Le Tribunal refusa de faire droit à cette demande, estimant que les éléments (dont les éléments médicaux) déposés ne prouvaient pas la nécessité d’une remise en question de la date de consolidation ou du taux d’IPP. Il désigna cependant à nouveau l’expert, mais pour se prononcer sur la cause des absences, et ce dans le cadre du décret du 5 juillet 2000 de la Communauté française fixant le régime des congés et disponibilités pour maladie ou infirmité de certains membres du personnel enseignant (M.B. 18.08.2000).

La décision de la Cour

Sur la première question, la Cour considère que, vu qu’aucune décision judiciaire définitive n’a été prononcée quant aux séquelles de l’accident, l’intéressé a le droit de faire examiner l’éventuelle évolution de son état. Pour la Cour, dès lors que le médecin de l’intéressé atteste de l’existence d’une évolution après le dépôt du rapport, un nouvel éclairage médical est nécessaire pour se prononcer.

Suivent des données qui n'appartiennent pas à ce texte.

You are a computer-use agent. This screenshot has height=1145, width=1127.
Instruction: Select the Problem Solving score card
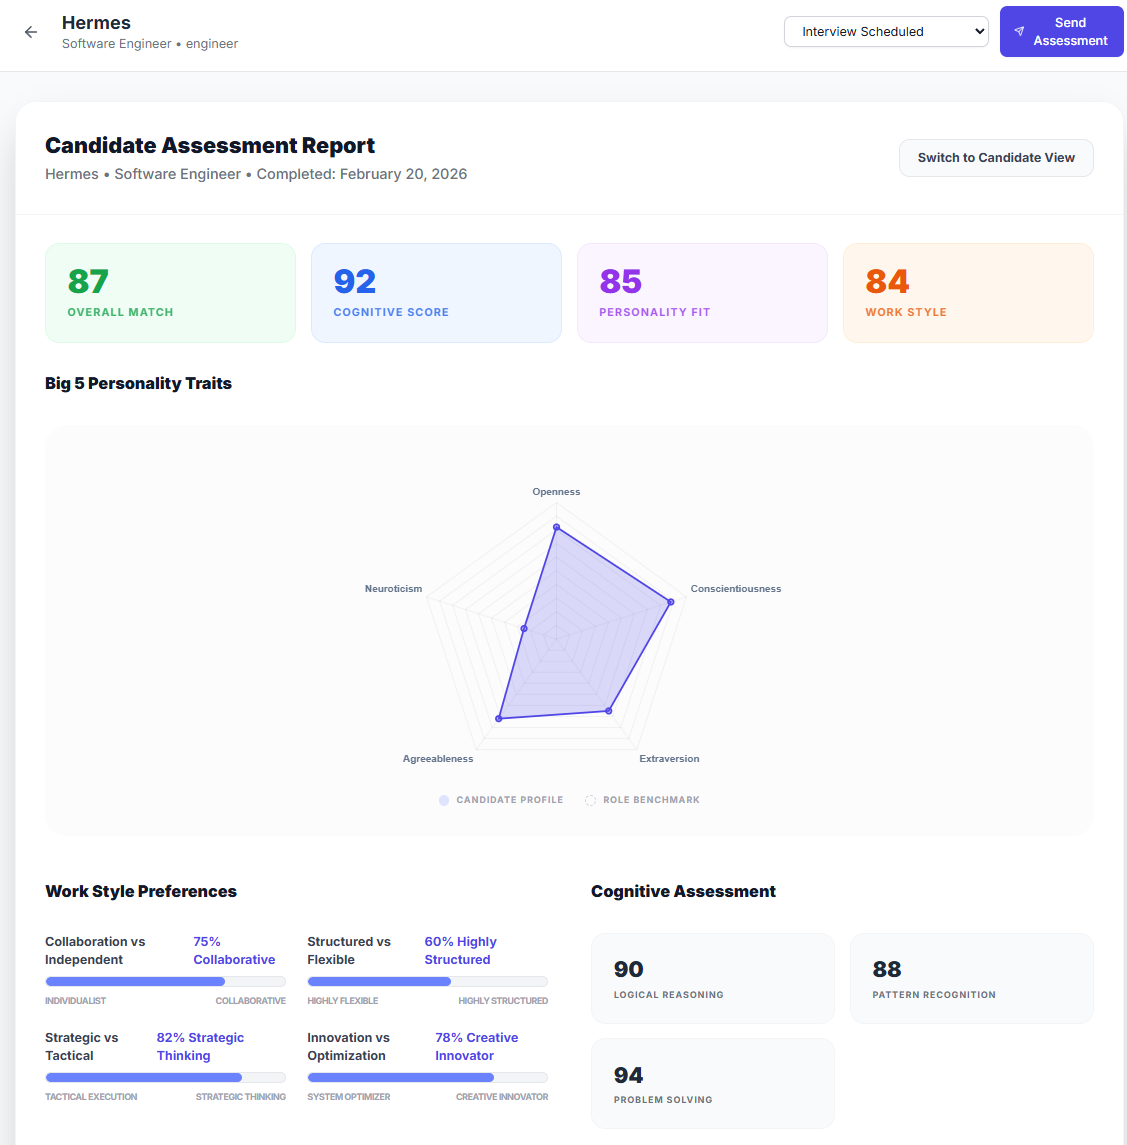(712, 1083)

Elle relève à cet égard que les parties se fondent sur le rapport complémentaire de l’expert (ayant statué sur la cause des absences, conformément à la mission confiée par le jugement attaqué), qui fait état d’un conflit avec le pouvoir organisateur (qui prend de plus en plus de place) et d’une absence de réelle modification dans cet état. Nonobstant ces éléments, la Cour estime nécessaire une mise au point quant à l’existence ou l’aggravation de l’état de santé et quant au lien causal avec l’accident.

Quant au second point, la Communauté française attaquait le jugement en ce qu’il a confié à l’expert une mission concernant la cause des absences, éléments qui ne relèvent pas de la compétence matérielle des tribunaux du travail. La Cour du travail refuse de suivre la Communauté française, soulignant la définition large de l’article 579 du Code judicaire.

Intérêt de la décision

La décision rappelle que, dès lors que la procédure judiciaire en fixation des séquelles de l’accident du travail n’est pas finie, la victime conserve, jusqu’à la décision judiciaire finale, le droit de faire valoir les évolutions de son état de santé. Elle précise encore que, s’agissant du domaine médical, le recours à un avis spécialisé s’impose.

Quant au second point, relevons que la Cour de cassation a précisé, dans un arrêt du 8 mai 2006 (R.G. S050028F, Juridat), que la compétence des juridictions du travail telle que fixée par l’article 579 est limitée aux indemnités prévues par la réglementation sur la réparation des accidents du travail non aux demandes fondées sur le statut administratif ou toute autre réglementation ne visant pas la réparation des accidents du travail. Dans l’arrêt annoté, la Cour du travail renvoie, pour asseoir sa compétence à une décision antérieure du 17 janvier 2005 (9e chambre, R.G. 31.488/03).